● **SOURCE INFORMATION**
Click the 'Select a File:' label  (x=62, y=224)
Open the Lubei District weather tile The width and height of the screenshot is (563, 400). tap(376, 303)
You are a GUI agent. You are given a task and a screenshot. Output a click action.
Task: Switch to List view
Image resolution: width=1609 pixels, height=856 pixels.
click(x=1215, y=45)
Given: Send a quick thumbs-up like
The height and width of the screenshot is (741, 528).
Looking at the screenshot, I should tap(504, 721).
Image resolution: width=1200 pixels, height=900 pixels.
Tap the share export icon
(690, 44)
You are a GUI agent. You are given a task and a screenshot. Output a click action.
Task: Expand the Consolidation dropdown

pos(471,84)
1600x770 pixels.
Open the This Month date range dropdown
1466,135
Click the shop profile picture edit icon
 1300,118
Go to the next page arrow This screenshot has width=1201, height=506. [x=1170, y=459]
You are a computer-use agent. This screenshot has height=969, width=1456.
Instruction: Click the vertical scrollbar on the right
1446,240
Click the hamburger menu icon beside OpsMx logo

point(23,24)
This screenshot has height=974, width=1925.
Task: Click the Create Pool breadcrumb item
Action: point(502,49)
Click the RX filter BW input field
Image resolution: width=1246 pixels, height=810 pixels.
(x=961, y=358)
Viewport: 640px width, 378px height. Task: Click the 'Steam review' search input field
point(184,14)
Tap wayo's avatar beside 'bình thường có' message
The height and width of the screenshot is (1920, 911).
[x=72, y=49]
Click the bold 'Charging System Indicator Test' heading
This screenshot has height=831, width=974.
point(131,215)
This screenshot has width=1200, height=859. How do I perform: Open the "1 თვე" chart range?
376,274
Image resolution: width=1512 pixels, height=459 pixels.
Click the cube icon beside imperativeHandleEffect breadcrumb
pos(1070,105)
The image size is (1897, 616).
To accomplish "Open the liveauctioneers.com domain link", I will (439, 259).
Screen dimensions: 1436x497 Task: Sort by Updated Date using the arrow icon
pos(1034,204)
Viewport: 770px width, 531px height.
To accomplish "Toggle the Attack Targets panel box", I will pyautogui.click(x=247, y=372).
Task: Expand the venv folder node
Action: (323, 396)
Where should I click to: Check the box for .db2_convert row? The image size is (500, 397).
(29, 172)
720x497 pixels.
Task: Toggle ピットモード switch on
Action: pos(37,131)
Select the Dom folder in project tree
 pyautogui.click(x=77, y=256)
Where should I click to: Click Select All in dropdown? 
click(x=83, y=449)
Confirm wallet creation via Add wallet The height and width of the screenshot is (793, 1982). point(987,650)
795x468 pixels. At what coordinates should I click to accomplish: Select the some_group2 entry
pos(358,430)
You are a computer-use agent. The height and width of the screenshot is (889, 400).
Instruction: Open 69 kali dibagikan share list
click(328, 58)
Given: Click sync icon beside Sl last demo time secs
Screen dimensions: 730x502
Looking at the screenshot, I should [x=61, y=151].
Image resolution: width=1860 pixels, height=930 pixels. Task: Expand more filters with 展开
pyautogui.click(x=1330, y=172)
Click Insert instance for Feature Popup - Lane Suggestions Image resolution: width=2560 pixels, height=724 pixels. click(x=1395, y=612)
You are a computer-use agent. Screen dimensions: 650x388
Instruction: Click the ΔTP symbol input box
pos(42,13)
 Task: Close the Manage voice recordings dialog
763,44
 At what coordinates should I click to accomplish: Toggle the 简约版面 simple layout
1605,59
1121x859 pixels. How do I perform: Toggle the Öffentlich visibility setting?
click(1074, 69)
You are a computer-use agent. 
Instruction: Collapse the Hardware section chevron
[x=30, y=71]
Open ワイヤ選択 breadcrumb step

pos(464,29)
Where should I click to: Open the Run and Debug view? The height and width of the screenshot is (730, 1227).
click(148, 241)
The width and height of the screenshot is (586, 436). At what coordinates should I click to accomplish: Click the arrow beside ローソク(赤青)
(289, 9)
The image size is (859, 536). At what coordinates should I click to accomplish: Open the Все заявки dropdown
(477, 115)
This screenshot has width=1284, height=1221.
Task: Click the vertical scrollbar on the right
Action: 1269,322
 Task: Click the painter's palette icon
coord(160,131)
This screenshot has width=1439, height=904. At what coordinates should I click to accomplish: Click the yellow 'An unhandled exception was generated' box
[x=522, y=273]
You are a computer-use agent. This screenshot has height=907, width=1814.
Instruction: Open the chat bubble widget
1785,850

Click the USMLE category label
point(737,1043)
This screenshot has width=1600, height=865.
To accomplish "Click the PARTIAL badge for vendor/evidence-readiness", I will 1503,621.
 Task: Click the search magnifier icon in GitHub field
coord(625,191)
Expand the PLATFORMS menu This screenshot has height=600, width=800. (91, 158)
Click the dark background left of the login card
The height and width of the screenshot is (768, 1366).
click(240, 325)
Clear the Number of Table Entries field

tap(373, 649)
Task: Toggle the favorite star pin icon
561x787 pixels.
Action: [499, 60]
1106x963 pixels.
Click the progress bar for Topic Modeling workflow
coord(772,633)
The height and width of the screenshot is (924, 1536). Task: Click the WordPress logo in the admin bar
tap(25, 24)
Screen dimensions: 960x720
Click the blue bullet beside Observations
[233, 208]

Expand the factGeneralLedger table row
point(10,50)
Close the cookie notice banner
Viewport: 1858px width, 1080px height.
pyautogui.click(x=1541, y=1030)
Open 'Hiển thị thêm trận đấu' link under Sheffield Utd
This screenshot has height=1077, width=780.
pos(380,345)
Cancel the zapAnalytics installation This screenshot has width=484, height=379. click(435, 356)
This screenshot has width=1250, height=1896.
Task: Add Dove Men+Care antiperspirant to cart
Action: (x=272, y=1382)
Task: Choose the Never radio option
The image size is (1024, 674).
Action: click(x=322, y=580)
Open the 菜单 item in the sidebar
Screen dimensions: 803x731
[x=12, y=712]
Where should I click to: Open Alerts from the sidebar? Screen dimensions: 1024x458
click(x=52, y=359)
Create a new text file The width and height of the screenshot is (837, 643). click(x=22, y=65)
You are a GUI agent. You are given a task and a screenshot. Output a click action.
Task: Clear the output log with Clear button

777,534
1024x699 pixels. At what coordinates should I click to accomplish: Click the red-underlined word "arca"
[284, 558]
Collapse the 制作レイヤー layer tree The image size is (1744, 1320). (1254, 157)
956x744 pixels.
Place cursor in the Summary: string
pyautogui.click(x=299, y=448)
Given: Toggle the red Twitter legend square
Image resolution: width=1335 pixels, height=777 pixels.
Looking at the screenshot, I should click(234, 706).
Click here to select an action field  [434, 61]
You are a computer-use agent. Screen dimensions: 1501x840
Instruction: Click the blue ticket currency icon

● **WHAT YOU HAVE TO DO**
This calls for an exact transcription of every entry above.

● **ANSWER**
Click the 'Select a File:' label  (x=62, y=224)
Open the Lubei District weather tile The width and height of the screenshot is (563, 400). tap(376, 303)
You are a GUI agent. You are given a task and a screenshot. Output a click action.
Task: Switch to List view
Image resolution: width=1609 pixels, height=856 pixels.
click(x=1215, y=45)
Given: Send a quick thumbs-up like
The height and width of the screenshot is (741, 528).
Looking at the screenshot, I should tap(504, 721).
Image resolution: width=1200 pixels, height=900 pixels.
Tap the share export icon
(690, 44)
You are a GUI agent. You are given a task and a screenshot. Output a click action.
Task: Expand the Consolidation dropdown

pos(471,84)
1600x770 pixels.
Open the This Month date range dropdown
1466,135
Click the shop profile picture edit icon
 1300,118
Go to the next page arrow This screenshot has width=1201, height=506. [x=1170, y=459]
You are a computer-use agent. This screenshot has height=969, width=1456.
Instruction: Click the vertical scrollbar on the right
1446,240
Click the hamburger menu icon beside OpsMx logo

point(23,24)
This screenshot has height=974, width=1925.
Task: Click the Create Pool breadcrumb item
Action: point(502,49)
Click the RX filter BW input field
Image resolution: width=1246 pixels, height=810 pixels.
(x=961, y=358)
Viewport: 640px width, 378px height. Task: Click the 'Steam review' search input field
point(184,14)
Tap wayo's avatar beside 'bình thường có' message
The height and width of the screenshot is (1920, 911).
[x=72, y=49]
Click the bold 'Charging System Indicator Test' heading
This screenshot has height=831, width=974.
point(131,215)
This screenshot has width=1200, height=859. How do I perform: Open the "1 თვე" chart range?
376,274
Image resolution: width=1512 pixels, height=459 pixels.
Click the cube icon beside imperativeHandleEffect breadcrumb
pos(1070,105)
The image size is (1897, 616).
To accomplish "Open the liveauctioneers.com domain link", I will (439, 259).
Screen dimensions: 1436x497 Task: Sort by Updated Date using the arrow icon
pos(1034,204)
Viewport: 770px width, 531px height.
To accomplish "Toggle the Attack Targets panel box", I will pyautogui.click(x=247, y=372).
Task: Expand the venv folder node
Action: (323, 396)
Where should I click to: Check the box for .db2_convert row? The image size is (500, 397).
(29, 172)
720x497 pixels.
Task: Toggle ピットモード switch on
Action: pos(37,131)
Select the Dom folder in project tree
 pyautogui.click(x=77, y=256)
Where should I click to: Click Select All in dropdown? 
click(x=83, y=449)
Confirm wallet creation via Add wallet The height and width of the screenshot is (793, 1982). point(987,650)
795x468 pixels. At what coordinates should I click to accomplish: Select the some_group2 entry
pos(358,430)
You are a computer-use agent. The height and width of the screenshot is (889, 400).
Instruction: Open 69 kali dibagikan share list
click(328, 58)
Given: Click sync icon beside Sl last demo time secs
Screen dimensions: 730x502
Looking at the screenshot, I should [x=61, y=151].
Image resolution: width=1860 pixels, height=930 pixels. Task: Expand more filters with 展开
pyautogui.click(x=1330, y=172)
Click Insert instance for Feature Popup - Lane Suggestions Image resolution: width=2560 pixels, height=724 pixels. click(x=1395, y=612)
You are a computer-use agent. Screen dimensions: 650x388
Instruction: Click the ΔTP symbol input box
pos(42,13)
 Task: Close the Manage voice recordings dialog
763,44
 At what coordinates should I click to accomplish: Toggle the 简约版面 simple layout
1605,59
1121x859 pixels. How do I perform: Toggle the Öffentlich visibility setting?
click(1074, 69)
You are a computer-use agent. 
Instruction: Collapse the Hardware section chevron
[x=30, y=71]
Open ワイヤ選択 breadcrumb step

pos(464,29)
Where should I click to: Open the Run and Debug view? The height and width of the screenshot is (730, 1227).
click(148, 241)
The width and height of the screenshot is (586, 436). At what coordinates should I click to accomplish: Click the arrow beside ローソク(赤青)
(289, 9)
The image size is (859, 536). At what coordinates should I click to accomplish: Open the Все заявки dropdown
(477, 115)
This screenshot has width=1284, height=1221.
Task: Click the vertical scrollbar on the right
Action: 1269,322
 Task: Click the painter's palette icon
coord(160,131)
This screenshot has width=1439, height=904. At what coordinates should I click to accomplish: Click the yellow 'An unhandled exception was generated' box
[x=522, y=273]
You are a computer-use agent. This screenshot has height=907, width=1814.
Instruction: Open the chat bubble widget
1785,850

Click the USMLE category label
point(737,1043)
This screenshot has width=1600, height=865.
To accomplish "Click the PARTIAL badge for vendor/evidence-readiness", I will 1503,621.
 Task: Click the search magnifier icon in GitHub field
coord(625,191)
Expand the PLATFORMS menu This screenshot has height=600, width=800. (91, 158)
Click the dark background left of the login card
The height and width of the screenshot is (768, 1366).
click(240, 325)
Clear the Number of Table Entries field

tap(373, 649)
Task: Toggle the favorite star pin icon
561x787 pixels.
Action: [499, 60]
1106x963 pixels.
Click the progress bar for Topic Modeling workflow
coord(772,633)
The height and width of the screenshot is (924, 1536). Task: Click the WordPress logo in the admin bar
tap(25, 24)
Screen dimensions: 960x720
Click the blue bullet beside Observations
[233, 208]

Expand the factGeneralLedger table row
point(10,50)
Close the cookie notice banner
Viewport: 1858px width, 1080px height.
pyautogui.click(x=1541, y=1030)
Open 'Hiển thị thêm trận đấu' link under Sheffield Utd
This screenshot has height=1077, width=780.
pos(380,345)
Cancel the zapAnalytics installation This screenshot has width=484, height=379. click(435, 356)
This screenshot has width=1250, height=1896.
Task: Add Dove Men+Care antiperspirant to cart
Action: (x=272, y=1382)
Task: Choose the Never radio option
The image size is (1024, 674).
Action: click(x=322, y=580)
Open the 菜单 item in the sidebar
Screen dimensions: 803x731
[x=12, y=712]
Where should I click to: Open Alerts from the sidebar? Screen dimensions: 1024x458
click(x=52, y=359)
Create a new text file The width and height of the screenshot is (837, 643). click(x=22, y=65)
You are a GUI agent. You are given a task and a screenshot. Output a click action.
Task: Clear the output log with Clear button

777,534
1024x699 pixels. At what coordinates should I click to accomplish: Click the red-underlined word "arca"
[284, 558]
Collapse the 制作レイヤー layer tree The image size is (1744, 1320). (1254, 157)
956x744 pixels.
Place cursor in the Summary: string
pyautogui.click(x=299, y=448)
Given: Toggle the red Twitter legend square
Image resolution: width=1335 pixels, height=777 pixels.
Looking at the screenshot, I should click(234, 706).
Click here to select an action field  [434, 61]
You are a computer-use agent. Screen dimensions: 1501x840
Instruction: Click the blue ticket currency icon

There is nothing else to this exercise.